Understanding Mental Illness Triggers


Anything and everything can happen overnight in the world in which we live. Through misfortunes, the passing of a loved one, divorce, family conflict or the onset of an illness, we’re all victims of life's random circumstances. So, how would all this uncertainty impact a person's brain?

Individual triggers differ from one person to the other and may be internal or external. Something could affect you significantly, while your friend or partner may be blissfully unaffected by the same event.

An event or circumstance that creates a negative emotional response is known as a trigger or stressor. When we talk about triggers in relation to mental health, we're talking about something that has triggered or intensified symptoms.


How are triggers formed? 

Scientists and medical experts theorise that your brain stores memories of traumatic events differently than memories of non-traumatic events. When triggered, the brain may misinterpret past traumatic events as present ones. So, your body starts to “feel” as if the trauma is happening in real time, creating that flight-or-fight response. Even if nothing around you is happening, you may still feel dizzy, scared and panicked.

Types of triggers

External triggers:
a particular person, place or circumstance. Typical, everyday circumstances or a slight inconvenience may trigger someone with a mental illness.

Internal triggers: internal triggers are, to put it simply, coming from yourself. It could manifest as a thought, a feeling or an emotion. For example, you hear a song that reminds you of your ex and it triggers sadness or anxiety.

Trauma triggers: strong feelings triggered by a previous tragedy. For instance, fireworks may distress you and trigger memories of a period when you saw an accident or violent crime.

Symptom triggers: these triggers can be brought on by theonset of an illness. For example, bipolar disorder symptoms could be triggered by sleep deprivation.

How to cope with triggers

At times, it helps to be able to stay away from a triggering circumstance, but sometimes, this isn’t possible. Emotional processing is necessary to learn how to manage those troubling triggers that you can’t predict or avoid. Start with these simple steps:

  • Ask for help by finding a therapist, support group or counsellor. 
  • Daily exercise can help a lot in boosting your feel-good hormones and reducing body stress.

■ Your assignment
Continue the text on mental illness triggers, starting right after its final bullet point. The records that follow come from a separate source and bear no relation to the text on mental illness triggers.

■ Data extract
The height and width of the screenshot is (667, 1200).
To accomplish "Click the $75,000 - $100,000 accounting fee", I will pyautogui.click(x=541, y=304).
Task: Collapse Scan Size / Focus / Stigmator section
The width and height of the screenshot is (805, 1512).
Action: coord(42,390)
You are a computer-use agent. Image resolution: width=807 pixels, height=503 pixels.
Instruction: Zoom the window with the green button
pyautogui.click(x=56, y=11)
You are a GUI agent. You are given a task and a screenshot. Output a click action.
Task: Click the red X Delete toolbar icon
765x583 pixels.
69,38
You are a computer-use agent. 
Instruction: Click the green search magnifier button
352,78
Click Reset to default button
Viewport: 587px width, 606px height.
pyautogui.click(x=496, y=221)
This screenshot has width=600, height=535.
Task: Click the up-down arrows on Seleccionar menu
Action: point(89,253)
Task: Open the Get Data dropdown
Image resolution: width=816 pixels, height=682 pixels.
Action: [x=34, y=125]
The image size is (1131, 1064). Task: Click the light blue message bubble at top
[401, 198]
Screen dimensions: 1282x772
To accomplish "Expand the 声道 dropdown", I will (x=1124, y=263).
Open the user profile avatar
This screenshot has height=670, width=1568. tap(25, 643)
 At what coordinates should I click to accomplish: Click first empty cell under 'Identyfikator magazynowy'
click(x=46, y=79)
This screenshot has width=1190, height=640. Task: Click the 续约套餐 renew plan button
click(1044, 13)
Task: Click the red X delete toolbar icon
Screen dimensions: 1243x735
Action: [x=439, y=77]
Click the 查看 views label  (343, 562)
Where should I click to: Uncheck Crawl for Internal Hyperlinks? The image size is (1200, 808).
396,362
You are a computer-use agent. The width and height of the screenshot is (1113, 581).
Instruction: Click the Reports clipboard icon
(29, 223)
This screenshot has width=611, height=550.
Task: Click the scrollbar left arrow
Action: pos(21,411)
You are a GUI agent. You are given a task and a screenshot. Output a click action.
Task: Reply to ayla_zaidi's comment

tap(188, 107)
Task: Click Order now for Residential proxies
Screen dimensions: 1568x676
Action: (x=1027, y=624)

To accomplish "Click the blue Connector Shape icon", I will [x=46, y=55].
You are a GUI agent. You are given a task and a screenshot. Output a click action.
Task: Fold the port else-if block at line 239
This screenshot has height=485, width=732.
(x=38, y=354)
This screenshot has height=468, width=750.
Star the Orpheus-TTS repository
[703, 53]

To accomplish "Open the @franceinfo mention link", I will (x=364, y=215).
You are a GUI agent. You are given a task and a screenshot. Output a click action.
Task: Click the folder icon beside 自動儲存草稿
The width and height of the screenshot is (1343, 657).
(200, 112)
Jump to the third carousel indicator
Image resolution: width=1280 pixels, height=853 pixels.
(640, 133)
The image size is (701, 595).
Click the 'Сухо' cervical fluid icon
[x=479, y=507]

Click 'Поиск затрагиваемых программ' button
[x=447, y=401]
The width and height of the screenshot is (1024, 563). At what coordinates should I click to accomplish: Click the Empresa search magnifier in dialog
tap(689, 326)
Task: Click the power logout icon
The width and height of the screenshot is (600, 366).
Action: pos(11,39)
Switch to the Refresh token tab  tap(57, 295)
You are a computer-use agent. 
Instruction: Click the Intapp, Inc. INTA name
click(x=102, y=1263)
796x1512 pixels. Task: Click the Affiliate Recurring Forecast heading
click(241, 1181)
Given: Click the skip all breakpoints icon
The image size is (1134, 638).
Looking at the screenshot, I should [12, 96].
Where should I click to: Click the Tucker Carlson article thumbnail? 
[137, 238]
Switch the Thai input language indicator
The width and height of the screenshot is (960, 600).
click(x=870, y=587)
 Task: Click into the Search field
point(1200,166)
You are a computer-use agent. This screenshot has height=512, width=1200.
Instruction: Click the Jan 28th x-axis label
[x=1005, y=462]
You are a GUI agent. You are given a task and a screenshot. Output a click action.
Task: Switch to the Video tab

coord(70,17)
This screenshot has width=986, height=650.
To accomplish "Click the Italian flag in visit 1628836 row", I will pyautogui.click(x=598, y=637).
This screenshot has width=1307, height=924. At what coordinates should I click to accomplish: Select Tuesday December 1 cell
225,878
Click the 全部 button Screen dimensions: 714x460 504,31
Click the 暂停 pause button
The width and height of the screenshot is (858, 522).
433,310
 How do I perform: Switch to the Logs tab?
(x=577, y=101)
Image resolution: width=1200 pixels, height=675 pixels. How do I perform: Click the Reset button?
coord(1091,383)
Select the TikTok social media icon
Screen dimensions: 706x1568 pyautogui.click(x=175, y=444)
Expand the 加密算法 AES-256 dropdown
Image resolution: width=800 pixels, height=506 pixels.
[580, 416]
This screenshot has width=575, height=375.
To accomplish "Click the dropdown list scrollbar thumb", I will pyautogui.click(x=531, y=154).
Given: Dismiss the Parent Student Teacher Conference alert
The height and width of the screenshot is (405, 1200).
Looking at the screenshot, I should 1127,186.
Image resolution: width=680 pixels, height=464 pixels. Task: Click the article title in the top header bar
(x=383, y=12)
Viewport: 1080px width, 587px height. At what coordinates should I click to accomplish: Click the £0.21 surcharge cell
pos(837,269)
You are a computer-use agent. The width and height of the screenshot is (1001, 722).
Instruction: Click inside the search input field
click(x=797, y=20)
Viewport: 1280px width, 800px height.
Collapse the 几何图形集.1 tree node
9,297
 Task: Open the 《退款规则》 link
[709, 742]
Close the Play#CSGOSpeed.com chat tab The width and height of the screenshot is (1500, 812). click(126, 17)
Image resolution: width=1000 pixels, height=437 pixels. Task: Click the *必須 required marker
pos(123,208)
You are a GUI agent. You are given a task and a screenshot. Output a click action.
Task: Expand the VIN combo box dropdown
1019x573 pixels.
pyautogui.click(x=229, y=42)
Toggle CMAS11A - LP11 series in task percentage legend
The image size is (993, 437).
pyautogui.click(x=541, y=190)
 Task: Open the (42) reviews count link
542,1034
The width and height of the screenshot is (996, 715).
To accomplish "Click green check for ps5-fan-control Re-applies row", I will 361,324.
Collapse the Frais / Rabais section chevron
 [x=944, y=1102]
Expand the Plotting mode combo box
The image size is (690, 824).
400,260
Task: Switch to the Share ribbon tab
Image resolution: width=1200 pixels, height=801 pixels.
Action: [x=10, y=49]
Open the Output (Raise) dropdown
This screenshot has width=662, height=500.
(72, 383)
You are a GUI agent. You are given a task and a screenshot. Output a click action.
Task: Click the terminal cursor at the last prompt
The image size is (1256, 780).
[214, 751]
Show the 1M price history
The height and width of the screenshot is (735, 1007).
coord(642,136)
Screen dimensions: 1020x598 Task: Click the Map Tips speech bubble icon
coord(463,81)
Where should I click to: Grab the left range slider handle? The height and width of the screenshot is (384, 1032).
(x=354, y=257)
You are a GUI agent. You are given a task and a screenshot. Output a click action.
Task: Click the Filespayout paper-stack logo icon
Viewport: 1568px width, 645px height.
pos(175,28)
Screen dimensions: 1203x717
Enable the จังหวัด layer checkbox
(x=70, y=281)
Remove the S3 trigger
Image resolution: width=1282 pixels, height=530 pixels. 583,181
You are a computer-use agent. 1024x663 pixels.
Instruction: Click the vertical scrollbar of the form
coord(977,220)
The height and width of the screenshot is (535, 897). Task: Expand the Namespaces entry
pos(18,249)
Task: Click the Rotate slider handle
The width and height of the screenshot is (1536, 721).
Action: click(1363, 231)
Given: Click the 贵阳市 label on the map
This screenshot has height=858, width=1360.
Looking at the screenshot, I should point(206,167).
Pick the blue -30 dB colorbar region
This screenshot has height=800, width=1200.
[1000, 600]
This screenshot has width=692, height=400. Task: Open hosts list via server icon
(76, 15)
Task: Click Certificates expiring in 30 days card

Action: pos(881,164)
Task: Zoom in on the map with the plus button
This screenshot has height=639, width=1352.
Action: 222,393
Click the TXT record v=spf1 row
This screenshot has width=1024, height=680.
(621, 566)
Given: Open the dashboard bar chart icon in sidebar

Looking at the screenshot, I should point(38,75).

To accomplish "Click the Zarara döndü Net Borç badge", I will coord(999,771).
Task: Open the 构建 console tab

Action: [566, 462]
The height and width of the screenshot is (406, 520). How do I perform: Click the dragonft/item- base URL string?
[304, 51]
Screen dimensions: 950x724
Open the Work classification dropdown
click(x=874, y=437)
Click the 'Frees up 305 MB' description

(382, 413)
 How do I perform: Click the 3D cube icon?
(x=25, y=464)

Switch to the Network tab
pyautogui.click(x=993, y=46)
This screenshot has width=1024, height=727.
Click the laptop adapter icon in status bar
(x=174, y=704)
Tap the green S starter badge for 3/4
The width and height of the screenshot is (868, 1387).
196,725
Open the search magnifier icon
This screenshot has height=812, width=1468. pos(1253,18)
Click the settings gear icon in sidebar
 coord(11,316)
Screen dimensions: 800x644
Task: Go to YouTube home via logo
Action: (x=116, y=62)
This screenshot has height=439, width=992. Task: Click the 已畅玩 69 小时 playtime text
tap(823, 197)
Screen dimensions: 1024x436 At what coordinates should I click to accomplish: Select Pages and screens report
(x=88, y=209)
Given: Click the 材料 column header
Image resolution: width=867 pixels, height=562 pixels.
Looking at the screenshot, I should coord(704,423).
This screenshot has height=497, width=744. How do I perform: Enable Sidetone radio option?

■ Exercise result
  • Are you breathing correctly? Deep, long sustained breaths help you refocus and ground yourself. 
  • Start writing your feelings in a journal, close the pages and move on. In a few days, come back to that entry and you may be surprised at how “small” the situation seems. Journaling can significantly help in putting triggers into perspective.
  • Think about responses to past triggers, including who or what was involved, where, when, and why it happened. To avoid a cycle of repeated events, look out for patterns and warning signs.
  • Create an action plan to handle triggers and emotional responses. Let your loved ones know how to best support you when you are triggered. It could be as simple as needing a hug or taking yourself out for a walk.
  • Speak up when someone is triggering you and tell them about the effects of their actions. 


You don’t have to suffer in silence. There’s so much help out there for mental health issues, all you have to do is be brave enough to take the first step. Start by asking friends, colleagues or family for recommendations. 

Alternatively, check if your company has an employee wellness programme through which you can confidentially find assistance. A mental health professional is trained to teach you how to manage your thoughts and emotions. If you can’t commit to face-to-face sessions, why not try an online support group where you can post questions, read others’ feedback and advice, and understand that you are not alone.


This article is for informational purposes only. Always check with your doctor or medical practitioner about any health concerns, before embarking on any fitness or nutrition programme, and usage of any medication.